The shareholders have a preferential right, in proportion to the number of their shares, to subscribe shares of any increase in capital.
In the case of transfers of shares, the charter may provide for shareholders' rights of first refusal including the terms and conditions of its exercise, or may provide for board approval in case of transfers, which can only be denied if the board designates a purchaser of the shares at market value.
All shares must be registered since bearer shares are no longer permitted.
Shareholders are liable for unpaid shares and may receive dividends only in proportion to the amounts paid.
Should the payment for unpaid subscriptions lapse without payment, the company may request the payment of the value of the shares through a judicial process or may proceed to their sale. After one month from the date fixed for the payment, if the judicial process has not been initiated, or it has not been possible to sell the shares at a price covering their value, the company may proceed to reduce the capital accordingly.
Shares paid for in kind are considered fully paid-in. However, such shares must be held in the treasury of the company for two years to determine the exact value of such contribution. If the value at which it was contributed is lower than 25% of the value of the shares received at the time of such contribution, the shareholder must pay the difference.
To incorporate a company the shareholders have to agree on a proposed charter and by-laws and must request prior authorization from the Ministry of Foreign Affairs for the use of the proposed corporate name. These documents must be protocolized by a Public Notary. Foreign shareholders shall grant a power of attorney to a resident in Mexico to represent them before the Public Notary for such purpose.
c) Incorporation and registration requirements
The public instrument issued by the Notary shall be registered at the Public Registry of Commerce of the domicile of the company. Other corporate documents, such as, minutes of shareholder meetings, amendments to the charter and by-laws and general powers of attorney must also be recorded.
A newly formed company shall register at the Taxpayers' Registry, as well as with other relevant federal or local agencies, depending on the nature of the business.
The incorporation and registration procedure herein mentioned for a "Sociedad An—nima" applies to all types of commercial companies.

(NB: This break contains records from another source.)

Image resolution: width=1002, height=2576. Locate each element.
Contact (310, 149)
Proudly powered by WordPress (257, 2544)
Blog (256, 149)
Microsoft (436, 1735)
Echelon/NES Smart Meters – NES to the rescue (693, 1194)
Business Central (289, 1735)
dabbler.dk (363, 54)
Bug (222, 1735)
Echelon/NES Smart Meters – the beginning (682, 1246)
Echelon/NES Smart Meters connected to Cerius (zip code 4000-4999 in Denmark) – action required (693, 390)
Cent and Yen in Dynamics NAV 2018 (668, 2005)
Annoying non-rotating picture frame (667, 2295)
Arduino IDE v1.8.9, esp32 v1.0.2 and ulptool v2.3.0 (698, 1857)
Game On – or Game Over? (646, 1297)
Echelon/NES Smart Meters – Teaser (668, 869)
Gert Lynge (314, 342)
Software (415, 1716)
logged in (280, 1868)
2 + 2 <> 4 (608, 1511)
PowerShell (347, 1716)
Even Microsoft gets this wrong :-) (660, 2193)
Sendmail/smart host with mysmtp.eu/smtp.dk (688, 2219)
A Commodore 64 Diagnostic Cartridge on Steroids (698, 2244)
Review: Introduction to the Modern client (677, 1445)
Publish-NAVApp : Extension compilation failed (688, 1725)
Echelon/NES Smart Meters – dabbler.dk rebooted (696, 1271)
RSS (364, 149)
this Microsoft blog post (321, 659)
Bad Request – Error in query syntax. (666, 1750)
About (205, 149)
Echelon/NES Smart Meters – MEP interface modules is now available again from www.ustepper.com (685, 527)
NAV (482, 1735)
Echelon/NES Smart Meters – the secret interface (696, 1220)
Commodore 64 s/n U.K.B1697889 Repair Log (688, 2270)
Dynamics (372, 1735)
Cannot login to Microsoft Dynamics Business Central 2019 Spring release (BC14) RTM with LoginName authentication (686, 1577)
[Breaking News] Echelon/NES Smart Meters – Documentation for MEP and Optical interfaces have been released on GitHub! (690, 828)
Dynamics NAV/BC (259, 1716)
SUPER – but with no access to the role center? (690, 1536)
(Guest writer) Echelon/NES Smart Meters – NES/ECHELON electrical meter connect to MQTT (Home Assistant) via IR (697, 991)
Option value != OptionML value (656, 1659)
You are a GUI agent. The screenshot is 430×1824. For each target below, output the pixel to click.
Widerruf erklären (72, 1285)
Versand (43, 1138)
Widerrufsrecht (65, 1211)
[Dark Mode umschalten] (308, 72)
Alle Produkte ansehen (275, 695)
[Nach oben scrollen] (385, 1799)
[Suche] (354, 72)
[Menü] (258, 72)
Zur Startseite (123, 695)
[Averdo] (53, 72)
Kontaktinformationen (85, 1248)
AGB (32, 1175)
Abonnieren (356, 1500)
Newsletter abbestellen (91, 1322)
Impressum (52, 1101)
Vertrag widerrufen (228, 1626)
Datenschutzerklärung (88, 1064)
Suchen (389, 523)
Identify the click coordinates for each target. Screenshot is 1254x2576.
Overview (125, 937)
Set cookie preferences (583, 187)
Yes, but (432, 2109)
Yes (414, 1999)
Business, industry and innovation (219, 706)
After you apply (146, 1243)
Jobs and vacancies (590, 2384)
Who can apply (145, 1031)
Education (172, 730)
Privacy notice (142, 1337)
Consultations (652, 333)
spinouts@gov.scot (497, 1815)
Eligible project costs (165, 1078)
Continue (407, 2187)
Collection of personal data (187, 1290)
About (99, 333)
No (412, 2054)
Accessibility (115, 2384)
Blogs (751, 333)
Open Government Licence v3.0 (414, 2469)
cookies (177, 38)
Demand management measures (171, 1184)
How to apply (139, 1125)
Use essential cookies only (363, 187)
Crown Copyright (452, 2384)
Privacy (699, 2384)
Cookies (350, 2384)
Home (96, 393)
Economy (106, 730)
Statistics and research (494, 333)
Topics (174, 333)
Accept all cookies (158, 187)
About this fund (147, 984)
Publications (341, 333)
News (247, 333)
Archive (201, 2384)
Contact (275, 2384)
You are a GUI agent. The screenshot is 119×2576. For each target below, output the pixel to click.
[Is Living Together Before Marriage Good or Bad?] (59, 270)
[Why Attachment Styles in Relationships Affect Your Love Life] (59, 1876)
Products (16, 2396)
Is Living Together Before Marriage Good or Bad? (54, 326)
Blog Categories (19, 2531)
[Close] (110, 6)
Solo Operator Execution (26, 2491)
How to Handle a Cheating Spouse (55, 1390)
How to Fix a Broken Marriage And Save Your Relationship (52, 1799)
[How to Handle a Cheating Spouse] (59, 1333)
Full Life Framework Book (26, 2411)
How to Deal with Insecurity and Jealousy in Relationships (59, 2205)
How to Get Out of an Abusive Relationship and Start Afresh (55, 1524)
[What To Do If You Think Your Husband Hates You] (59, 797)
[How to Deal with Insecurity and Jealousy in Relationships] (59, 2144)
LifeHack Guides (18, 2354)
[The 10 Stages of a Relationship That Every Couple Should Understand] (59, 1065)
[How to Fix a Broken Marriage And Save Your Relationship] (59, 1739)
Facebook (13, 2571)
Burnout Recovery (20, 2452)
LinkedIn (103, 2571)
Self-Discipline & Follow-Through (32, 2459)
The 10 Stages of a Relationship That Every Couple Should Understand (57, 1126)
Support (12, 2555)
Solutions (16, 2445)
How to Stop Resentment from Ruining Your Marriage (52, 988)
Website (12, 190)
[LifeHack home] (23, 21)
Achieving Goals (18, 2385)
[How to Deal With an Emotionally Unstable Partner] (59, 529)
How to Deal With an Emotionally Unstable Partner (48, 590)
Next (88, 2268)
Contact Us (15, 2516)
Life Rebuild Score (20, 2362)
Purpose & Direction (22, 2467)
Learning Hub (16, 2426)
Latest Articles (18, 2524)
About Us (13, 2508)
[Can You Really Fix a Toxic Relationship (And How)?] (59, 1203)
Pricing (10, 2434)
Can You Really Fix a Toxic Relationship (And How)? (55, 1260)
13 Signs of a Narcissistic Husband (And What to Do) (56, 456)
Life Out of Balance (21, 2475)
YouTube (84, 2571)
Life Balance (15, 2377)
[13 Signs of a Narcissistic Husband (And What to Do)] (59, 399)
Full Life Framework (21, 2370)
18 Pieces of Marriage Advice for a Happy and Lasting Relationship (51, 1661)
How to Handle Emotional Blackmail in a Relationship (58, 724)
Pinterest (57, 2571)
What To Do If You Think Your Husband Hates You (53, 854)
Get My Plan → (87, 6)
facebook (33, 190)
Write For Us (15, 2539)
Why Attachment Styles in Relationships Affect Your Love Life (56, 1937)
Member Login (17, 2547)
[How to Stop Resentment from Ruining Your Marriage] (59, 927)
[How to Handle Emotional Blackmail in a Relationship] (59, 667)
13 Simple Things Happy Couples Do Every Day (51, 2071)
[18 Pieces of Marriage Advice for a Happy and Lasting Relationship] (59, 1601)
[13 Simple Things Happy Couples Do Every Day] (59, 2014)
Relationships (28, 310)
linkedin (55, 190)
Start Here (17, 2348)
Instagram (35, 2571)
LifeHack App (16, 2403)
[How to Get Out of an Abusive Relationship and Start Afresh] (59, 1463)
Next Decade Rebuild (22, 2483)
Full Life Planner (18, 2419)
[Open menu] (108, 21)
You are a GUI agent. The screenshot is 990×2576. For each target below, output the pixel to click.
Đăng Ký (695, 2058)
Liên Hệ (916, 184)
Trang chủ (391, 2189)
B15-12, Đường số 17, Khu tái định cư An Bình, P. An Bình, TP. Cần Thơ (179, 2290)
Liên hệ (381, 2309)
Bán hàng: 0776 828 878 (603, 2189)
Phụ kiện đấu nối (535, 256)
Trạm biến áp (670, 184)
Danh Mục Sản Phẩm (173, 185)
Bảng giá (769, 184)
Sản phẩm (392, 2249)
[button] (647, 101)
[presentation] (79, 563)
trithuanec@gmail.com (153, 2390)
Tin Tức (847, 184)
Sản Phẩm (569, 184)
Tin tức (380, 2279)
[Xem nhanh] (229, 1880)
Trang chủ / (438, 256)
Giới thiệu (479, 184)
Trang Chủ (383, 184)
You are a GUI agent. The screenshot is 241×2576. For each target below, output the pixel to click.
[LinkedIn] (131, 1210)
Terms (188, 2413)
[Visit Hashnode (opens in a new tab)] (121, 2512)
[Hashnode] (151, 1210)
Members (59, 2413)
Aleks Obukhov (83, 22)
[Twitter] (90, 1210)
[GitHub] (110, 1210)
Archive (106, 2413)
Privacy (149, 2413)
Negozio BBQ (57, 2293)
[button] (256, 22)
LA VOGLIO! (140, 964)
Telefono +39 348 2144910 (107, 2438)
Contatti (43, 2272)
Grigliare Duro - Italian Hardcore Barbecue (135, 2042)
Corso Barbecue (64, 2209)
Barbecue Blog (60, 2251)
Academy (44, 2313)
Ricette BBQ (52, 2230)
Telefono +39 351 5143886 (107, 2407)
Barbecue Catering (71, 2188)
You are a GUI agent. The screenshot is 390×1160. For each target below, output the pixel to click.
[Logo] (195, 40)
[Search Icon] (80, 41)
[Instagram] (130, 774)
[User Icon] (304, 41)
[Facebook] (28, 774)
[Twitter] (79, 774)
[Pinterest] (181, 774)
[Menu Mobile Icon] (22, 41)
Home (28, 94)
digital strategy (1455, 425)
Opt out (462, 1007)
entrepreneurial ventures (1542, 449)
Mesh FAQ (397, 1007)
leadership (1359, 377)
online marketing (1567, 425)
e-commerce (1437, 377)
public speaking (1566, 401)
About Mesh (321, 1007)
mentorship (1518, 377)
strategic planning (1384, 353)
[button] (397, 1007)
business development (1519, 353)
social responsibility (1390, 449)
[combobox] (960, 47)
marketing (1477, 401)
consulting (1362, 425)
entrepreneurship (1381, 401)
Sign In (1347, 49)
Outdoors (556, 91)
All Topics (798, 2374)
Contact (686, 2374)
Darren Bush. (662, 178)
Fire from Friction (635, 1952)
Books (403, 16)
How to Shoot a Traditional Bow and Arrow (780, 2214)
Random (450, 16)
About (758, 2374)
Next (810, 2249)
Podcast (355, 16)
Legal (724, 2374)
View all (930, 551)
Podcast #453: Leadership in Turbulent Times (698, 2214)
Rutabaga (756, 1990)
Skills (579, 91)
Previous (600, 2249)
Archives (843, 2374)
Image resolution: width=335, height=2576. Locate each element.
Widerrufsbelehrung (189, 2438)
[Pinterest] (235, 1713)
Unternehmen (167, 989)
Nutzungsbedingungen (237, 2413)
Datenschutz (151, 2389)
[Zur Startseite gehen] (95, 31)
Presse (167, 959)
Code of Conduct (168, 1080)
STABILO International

Under Mexican law, attorneys-in-fact acting for a company must be granted specific powers of attorney. Since there is no concept of "apparent or implied powers," such powers should be granted in the charter or, by specific resolution of the shareholders, the board or, by substitution and delegation from an attorney-in-fact.
The Civil Code provides for powers of attorney for lawsuits and collections, acts of administration and acts of dominion. Each power may be general or special, limited or unlimited, with respect to amounts or authority or term. To issue credit instruments, the Law on Credit Instruments requires that the attorney-in-fact be vested with a specific power for such purpose.
Any person acting on behalf of the company without such powers does not bind the company and becomes personally liable to the company and to third parties.
Directors, acting individually, may also have powers if granted as per above, i.e., by charter or specific resolution of shareholders. Directors resident abroad may act as such and exercise powers abroad. If they act as directors or exercise the power in Mexico, they must have proper immigration status. (See Section XXII. hereinafter).
Associations are incorporated following a procedure similar to that of commercial companies. (See Subsection XII.A.4.c. above).